[Opening Exercise input section]

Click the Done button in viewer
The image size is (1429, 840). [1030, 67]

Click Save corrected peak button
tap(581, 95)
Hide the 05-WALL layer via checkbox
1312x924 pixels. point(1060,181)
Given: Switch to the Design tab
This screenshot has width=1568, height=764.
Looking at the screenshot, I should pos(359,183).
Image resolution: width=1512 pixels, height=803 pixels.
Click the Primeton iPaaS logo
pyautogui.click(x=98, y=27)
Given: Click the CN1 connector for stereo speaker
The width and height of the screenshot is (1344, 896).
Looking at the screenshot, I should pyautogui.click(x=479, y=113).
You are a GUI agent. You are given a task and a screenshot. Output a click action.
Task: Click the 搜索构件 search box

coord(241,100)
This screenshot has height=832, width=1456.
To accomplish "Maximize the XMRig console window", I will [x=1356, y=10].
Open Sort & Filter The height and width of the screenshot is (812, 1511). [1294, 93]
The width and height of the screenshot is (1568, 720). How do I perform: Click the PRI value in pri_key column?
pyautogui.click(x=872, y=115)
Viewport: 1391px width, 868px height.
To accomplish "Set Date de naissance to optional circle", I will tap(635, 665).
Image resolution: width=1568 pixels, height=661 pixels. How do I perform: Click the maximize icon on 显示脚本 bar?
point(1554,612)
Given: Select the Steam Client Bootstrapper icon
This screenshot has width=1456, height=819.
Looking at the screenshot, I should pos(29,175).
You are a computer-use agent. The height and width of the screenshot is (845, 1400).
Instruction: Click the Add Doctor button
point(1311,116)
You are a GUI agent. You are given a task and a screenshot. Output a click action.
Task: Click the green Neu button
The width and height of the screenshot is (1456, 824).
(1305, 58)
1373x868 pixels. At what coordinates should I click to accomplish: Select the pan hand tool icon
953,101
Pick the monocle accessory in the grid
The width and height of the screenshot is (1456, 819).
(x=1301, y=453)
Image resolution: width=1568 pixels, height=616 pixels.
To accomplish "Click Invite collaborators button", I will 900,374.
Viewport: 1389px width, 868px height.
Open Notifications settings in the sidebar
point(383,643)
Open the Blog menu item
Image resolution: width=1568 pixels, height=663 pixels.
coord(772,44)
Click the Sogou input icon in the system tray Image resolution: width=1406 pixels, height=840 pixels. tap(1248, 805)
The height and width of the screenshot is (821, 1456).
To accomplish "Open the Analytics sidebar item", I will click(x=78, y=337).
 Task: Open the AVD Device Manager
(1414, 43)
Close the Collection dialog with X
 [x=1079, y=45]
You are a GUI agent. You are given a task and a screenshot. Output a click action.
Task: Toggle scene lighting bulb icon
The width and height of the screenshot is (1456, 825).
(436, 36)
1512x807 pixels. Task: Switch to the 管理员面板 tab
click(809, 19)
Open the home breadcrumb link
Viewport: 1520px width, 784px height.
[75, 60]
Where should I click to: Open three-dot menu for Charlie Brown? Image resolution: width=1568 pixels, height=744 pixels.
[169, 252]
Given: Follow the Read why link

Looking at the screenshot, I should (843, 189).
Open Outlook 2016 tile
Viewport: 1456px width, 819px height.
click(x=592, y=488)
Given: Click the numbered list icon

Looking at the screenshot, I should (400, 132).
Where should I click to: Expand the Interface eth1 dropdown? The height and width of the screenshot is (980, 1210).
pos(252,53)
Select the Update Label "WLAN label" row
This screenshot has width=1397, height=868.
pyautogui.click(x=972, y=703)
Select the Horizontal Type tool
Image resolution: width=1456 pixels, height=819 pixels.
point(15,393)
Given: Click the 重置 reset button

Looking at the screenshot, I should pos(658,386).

[Closing Exercise input section]

_Aim of the task_
Without leaving anything out, output all of the data above exactly.

_Exercise answer_
Click the Done button in viewer
The image size is (1429, 840). [1030, 67]

Click Save corrected peak button
tap(581, 95)
Hide the 05-WALL layer via checkbox
1312x924 pixels. point(1060,181)
Given: Switch to the Design tab
This screenshot has width=1568, height=764.
Looking at the screenshot, I should pos(359,183).
Image resolution: width=1512 pixels, height=803 pixels.
Click the Primeton iPaaS logo
pyautogui.click(x=98, y=27)
Given: Click the CN1 connector for stereo speaker
The width and height of the screenshot is (1344, 896).
Looking at the screenshot, I should pyautogui.click(x=479, y=113).
You are a GUI agent. You are given a task and a screenshot. Output a click action.
Task: Click the 搜索构件 search box

coord(241,100)
This screenshot has height=832, width=1456.
To accomplish "Maximize the XMRig console window", I will [x=1356, y=10].
Open Sort & Filter The height and width of the screenshot is (812, 1511). [1294, 93]
The width and height of the screenshot is (1568, 720). How do I perform: Click the PRI value in pri_key column?
pyautogui.click(x=872, y=115)
Viewport: 1391px width, 868px height.
To accomplish "Set Date de naissance to optional circle", I will tap(635, 665).
Image resolution: width=1568 pixels, height=661 pixels. How do I perform: Click the maximize icon on 显示脚本 bar?
point(1554,612)
Given: Select the Steam Client Bootstrapper icon
This screenshot has width=1456, height=819.
Looking at the screenshot, I should pos(29,175).
You are a computer-use agent. The height and width of the screenshot is (845, 1400).
Instruction: Click the Add Doctor button
point(1311,116)
You are a GUI agent. You are given a task and a screenshot. Output a click action.
Task: Click the green Neu button
The width and height of the screenshot is (1456, 824).
(1305, 58)
1373x868 pixels. At what coordinates should I click to accomplish: Select the pan hand tool icon
953,101
Pick the monocle accessory in the grid
The width and height of the screenshot is (1456, 819).
(x=1301, y=453)
Image resolution: width=1568 pixels, height=616 pixels.
To accomplish "Click Invite collaborators button", I will 900,374.
Viewport: 1389px width, 868px height.
Open Notifications settings in the sidebar
point(383,643)
Open the Blog menu item
Image resolution: width=1568 pixels, height=663 pixels.
coord(772,44)
Click the Sogou input icon in the system tray Image resolution: width=1406 pixels, height=840 pixels. tap(1248, 805)
The height and width of the screenshot is (821, 1456).
To accomplish "Open the Analytics sidebar item", I will click(x=78, y=337).
 Task: Open the AVD Device Manager
(1414, 43)
Close the Collection dialog with X
 [x=1079, y=45]
You are a GUI agent. You are given a task and a screenshot. Output a click action.
Task: Toggle scene lighting bulb icon
The width and height of the screenshot is (1456, 825).
(436, 36)
1512x807 pixels. Task: Switch to the 管理员面板 tab
click(809, 19)
Open the home breadcrumb link
Viewport: 1520px width, 784px height.
[75, 60]
Where should I click to: Open three-dot menu for Charlie Brown? Image resolution: width=1568 pixels, height=744 pixels.
[169, 252]
Given: Follow the Read why link

Looking at the screenshot, I should (843, 189).
Open Outlook 2016 tile
Viewport: 1456px width, 819px height.
click(x=592, y=488)
Given: Click the numbered list icon

Looking at the screenshot, I should (400, 132).
Where should I click to: Expand the Interface eth1 dropdown? The height and width of the screenshot is (980, 1210).
pos(252,53)
Select the Update Label "WLAN label" row
This screenshot has width=1397, height=868.
pyautogui.click(x=972, y=703)
Select the Horizontal Type tool
Image resolution: width=1456 pixels, height=819 pixels.
point(15,393)
Given: Click the 重置 reset button

Looking at the screenshot, I should pos(658,386).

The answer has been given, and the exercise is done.